ИЗБРАННЫЙ ОТРЫВОК —
Серьезное и смешное - Алексей Григорьевич Алексеев
Шрифт:
Интервал:
Закладка:
С этой пародией у меня связано еще и такое воспоминание. Летом 1923 года в московском «Эрмитаже» на открытой сцене подвизалась пара «гипнотизеров» — Клод и Арман. Они показывали тот же трюк, но так тонко разработали свой код и создавали на сцене такое «таинственно-научно-психологическое» настроение, что многие верили в их сверхъестественную силу и обращались к ним за советами по самым разнообразным служебным и иным вопросам. Клод и Арман принимали этих легковерных людей у себя на дому, и оплата такого «труда» была, конечно, не психологической, а весьма зримой и весомой.
В ближайшей же программе театра «Кривой Джимми» мы с Милютиной показали наш «сеанс». Театр помещался тоже на территории сада «Эрмитаж». И вот через несколько дней пришли ко мне за кулисы эти Клод и Арман и предложили нам «отступного», с тем чтобы мы перестали показывать наш «сеанс», — я ведь не только разоблачал их номер, но и просто называл его жульничеством!
После «сеанса», когда ко мне из зала обращались с недоуменным вопросом, как мы это делаем, я отвечал: «Какие же вы капризные люди! Когда «настоящие отгадыватели» уверяют вас, что это гипноз, вы говорите: «нет, это, конечно, жульничество», а я вам перед нашим «сеансом» говорил, что это жульничество, вы же мне: «нет, это гипноз!»
Но возвращаюсь к одесскому «Малому театру» миниатюр. По принципу полуэкспромта там строились и еще некоторые спектакли. Пришло мне в голову поставить пародию на тогдашние «дивертисменты» — мнимонародные представления с отнюдь не народными концертными номерами.

ВАША ЗАДАЧА —
Какие театры и сады названы в отрывке о пародии на «гипнотизеров»? Перечислите все.

РАЗДЕЛ ДАННЫХ —
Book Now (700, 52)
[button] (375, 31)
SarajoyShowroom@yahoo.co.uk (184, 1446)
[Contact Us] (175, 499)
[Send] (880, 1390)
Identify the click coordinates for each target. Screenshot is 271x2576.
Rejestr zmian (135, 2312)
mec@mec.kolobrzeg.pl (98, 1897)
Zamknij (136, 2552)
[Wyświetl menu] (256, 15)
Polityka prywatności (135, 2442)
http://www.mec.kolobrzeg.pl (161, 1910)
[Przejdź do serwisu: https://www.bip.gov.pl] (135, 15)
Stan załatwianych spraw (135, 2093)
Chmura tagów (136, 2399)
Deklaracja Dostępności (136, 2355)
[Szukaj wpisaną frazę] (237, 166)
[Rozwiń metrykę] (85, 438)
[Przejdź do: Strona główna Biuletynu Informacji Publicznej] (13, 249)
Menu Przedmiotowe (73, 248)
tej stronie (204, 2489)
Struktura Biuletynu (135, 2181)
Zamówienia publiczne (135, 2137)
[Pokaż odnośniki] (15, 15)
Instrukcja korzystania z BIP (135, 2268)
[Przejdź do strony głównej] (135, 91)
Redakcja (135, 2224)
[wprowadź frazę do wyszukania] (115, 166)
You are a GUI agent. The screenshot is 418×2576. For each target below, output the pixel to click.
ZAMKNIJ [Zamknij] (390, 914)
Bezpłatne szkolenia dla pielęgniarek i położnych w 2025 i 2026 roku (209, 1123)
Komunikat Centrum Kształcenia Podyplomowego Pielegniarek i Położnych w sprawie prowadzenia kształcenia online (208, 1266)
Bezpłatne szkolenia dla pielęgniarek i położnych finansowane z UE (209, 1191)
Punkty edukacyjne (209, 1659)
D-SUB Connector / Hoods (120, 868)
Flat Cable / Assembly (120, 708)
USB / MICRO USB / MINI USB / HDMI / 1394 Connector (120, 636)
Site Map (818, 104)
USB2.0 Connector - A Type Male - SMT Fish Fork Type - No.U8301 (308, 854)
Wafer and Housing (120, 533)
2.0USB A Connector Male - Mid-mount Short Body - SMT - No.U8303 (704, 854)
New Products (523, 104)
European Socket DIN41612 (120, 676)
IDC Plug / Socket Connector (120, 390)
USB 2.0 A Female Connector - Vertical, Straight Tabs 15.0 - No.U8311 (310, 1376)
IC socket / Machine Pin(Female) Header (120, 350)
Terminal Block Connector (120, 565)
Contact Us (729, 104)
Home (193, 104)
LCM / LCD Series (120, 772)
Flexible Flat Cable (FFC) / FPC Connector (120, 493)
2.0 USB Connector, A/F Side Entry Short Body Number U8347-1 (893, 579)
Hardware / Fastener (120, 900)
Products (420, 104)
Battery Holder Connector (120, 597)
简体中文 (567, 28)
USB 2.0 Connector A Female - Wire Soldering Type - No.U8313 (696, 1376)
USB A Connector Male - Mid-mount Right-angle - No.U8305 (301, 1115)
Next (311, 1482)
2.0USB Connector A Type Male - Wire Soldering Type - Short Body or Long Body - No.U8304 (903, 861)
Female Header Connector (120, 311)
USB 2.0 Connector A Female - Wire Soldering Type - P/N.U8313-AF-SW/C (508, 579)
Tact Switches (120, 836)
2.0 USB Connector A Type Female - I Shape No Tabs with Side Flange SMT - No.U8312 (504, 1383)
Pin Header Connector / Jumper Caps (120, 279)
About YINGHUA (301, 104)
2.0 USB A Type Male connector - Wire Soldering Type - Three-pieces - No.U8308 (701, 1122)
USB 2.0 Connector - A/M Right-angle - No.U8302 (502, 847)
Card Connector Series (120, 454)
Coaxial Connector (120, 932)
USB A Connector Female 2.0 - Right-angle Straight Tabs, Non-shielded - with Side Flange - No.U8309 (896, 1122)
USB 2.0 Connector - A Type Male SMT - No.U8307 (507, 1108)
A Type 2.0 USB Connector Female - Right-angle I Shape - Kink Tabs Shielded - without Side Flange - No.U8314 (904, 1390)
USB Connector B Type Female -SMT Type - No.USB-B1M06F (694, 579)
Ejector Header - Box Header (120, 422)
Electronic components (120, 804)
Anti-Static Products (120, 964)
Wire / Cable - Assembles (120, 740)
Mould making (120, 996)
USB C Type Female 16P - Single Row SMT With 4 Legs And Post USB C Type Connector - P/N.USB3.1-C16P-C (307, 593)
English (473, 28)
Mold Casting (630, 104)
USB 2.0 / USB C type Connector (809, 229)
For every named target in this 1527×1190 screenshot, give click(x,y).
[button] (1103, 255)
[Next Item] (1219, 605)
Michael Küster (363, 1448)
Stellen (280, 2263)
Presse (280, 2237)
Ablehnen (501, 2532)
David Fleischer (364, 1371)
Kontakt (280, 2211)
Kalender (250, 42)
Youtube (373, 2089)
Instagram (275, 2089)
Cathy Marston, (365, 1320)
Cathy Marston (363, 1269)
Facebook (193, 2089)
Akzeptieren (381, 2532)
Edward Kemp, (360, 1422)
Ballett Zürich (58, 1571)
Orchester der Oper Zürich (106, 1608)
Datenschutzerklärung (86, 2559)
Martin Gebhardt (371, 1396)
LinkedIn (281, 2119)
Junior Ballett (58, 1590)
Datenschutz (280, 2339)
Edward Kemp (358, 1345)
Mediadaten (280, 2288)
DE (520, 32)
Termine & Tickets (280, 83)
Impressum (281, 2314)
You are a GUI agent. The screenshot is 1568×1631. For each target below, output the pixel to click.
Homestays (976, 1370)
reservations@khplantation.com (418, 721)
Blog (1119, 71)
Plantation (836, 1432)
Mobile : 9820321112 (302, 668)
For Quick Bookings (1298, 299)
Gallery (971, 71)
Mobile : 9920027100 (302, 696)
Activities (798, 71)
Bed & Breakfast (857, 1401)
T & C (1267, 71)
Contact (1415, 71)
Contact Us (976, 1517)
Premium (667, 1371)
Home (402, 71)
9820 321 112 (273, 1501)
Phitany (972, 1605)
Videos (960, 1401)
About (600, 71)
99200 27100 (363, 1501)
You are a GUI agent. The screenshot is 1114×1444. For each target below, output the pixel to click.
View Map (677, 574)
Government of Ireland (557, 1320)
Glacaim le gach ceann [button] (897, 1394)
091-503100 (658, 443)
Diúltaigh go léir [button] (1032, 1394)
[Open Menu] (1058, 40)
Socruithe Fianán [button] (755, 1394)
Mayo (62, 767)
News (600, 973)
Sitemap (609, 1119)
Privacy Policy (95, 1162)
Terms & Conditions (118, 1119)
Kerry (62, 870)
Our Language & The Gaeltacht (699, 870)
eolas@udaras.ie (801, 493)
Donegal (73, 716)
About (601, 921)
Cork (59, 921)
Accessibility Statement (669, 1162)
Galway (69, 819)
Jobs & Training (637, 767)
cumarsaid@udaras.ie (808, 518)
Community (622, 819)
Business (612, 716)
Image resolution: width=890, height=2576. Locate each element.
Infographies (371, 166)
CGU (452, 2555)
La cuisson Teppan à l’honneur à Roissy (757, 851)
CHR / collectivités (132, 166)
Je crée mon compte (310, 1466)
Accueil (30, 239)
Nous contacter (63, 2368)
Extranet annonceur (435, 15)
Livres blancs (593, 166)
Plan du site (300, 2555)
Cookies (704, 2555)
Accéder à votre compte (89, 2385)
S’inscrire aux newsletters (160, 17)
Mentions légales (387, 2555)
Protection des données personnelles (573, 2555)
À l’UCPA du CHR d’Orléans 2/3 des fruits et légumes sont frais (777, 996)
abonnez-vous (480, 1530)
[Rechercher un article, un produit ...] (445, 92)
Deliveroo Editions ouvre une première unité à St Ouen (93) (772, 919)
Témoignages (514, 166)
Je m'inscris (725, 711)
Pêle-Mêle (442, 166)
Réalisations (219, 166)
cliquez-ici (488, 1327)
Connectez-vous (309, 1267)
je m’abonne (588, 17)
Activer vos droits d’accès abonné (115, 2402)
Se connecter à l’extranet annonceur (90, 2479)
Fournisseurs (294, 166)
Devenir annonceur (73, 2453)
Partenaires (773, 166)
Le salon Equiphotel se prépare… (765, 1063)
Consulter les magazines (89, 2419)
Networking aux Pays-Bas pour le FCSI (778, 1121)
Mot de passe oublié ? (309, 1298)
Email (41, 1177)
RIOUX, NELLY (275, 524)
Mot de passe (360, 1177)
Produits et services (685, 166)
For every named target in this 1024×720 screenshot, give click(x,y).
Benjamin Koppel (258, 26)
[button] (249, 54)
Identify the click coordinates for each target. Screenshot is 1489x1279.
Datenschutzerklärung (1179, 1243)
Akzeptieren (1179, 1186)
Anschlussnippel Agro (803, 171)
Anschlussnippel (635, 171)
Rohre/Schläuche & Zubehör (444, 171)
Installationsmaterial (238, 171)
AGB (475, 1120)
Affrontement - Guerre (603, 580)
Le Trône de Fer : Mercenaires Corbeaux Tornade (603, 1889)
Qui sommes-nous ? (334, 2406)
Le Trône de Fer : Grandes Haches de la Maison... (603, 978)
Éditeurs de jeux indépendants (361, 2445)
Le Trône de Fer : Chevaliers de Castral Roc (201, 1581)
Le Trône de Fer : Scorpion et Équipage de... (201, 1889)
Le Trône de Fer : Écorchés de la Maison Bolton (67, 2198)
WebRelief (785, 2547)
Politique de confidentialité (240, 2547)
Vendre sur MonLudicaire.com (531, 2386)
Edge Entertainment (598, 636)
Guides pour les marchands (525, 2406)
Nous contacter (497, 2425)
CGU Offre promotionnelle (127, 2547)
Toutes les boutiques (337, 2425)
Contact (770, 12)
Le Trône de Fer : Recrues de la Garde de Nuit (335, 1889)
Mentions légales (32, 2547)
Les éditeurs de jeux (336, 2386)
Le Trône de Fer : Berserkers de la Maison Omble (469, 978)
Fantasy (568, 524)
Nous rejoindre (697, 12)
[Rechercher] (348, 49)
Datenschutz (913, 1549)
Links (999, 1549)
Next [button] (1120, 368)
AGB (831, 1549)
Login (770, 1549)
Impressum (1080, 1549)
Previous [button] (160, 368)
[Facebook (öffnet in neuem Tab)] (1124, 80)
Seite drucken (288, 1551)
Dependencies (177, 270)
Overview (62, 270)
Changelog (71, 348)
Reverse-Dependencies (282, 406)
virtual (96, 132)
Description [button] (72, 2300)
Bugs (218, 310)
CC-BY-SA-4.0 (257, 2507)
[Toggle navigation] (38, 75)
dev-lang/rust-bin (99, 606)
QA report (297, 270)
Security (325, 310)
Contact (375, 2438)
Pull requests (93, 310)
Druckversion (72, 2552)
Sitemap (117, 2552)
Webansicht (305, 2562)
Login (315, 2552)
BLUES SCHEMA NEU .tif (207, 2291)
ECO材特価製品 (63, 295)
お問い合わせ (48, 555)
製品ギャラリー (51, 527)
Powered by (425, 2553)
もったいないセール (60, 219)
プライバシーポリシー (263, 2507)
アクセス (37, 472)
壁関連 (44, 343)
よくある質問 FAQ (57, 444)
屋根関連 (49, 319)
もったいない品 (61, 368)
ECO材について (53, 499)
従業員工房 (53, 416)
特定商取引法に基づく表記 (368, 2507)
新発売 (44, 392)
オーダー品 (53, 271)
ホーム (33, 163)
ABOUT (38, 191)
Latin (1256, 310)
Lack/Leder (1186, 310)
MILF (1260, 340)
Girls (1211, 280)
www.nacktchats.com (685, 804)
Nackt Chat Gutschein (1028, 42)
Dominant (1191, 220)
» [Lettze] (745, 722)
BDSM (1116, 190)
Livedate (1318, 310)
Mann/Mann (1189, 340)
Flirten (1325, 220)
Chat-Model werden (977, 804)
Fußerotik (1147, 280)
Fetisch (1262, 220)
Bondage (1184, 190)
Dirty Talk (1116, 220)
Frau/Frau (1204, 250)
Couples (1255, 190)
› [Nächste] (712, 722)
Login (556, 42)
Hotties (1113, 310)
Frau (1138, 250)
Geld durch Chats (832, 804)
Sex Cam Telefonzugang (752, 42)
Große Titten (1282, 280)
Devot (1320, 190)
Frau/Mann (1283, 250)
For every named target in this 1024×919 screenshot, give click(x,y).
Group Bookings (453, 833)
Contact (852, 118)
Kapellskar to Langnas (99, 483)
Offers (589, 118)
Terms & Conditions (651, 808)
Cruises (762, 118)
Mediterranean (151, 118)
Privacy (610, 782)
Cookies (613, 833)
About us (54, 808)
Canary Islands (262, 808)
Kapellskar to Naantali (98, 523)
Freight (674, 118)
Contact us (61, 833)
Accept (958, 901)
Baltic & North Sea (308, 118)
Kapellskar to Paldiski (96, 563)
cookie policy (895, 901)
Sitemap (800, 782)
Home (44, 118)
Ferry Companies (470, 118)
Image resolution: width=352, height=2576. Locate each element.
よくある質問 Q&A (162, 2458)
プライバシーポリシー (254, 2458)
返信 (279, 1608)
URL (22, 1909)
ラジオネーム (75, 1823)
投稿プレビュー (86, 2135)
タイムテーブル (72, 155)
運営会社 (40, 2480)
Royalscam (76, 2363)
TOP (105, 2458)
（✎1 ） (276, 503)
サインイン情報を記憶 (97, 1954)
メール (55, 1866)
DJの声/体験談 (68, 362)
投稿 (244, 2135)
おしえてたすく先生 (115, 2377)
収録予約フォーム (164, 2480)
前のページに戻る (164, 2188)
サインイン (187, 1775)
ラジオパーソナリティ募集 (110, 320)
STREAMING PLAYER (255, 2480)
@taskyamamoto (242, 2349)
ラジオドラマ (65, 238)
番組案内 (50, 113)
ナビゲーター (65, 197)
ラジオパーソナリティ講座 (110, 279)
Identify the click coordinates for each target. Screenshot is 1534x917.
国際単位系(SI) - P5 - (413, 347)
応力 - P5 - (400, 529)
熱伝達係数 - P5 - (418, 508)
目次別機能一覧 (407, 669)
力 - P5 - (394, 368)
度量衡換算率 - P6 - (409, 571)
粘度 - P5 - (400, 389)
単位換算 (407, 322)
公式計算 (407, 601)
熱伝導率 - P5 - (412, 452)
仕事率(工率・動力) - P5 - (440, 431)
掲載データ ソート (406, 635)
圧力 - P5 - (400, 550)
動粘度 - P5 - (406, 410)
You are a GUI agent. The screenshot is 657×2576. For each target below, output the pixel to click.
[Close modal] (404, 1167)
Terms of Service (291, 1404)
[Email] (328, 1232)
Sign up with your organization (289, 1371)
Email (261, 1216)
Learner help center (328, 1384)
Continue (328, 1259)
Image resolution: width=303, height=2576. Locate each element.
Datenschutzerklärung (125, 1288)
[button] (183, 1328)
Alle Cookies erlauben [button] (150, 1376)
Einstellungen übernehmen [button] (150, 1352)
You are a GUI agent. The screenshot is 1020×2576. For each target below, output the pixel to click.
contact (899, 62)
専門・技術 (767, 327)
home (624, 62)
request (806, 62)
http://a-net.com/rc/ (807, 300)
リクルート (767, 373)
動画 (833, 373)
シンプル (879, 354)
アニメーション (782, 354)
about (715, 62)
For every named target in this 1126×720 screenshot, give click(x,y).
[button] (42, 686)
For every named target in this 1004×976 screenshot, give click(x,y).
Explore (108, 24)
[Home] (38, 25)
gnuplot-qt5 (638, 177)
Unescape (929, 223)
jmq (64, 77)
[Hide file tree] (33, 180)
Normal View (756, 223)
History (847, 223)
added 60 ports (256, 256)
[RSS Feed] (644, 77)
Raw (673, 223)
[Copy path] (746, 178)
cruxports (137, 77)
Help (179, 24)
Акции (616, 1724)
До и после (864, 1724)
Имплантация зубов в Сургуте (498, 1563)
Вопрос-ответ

ОТВЕТ НА ЗАДАЧУ —
- «Эрмитаж» (московский сад)
- «Кривой Джимми»
- одесский «Малый театр» миниатюр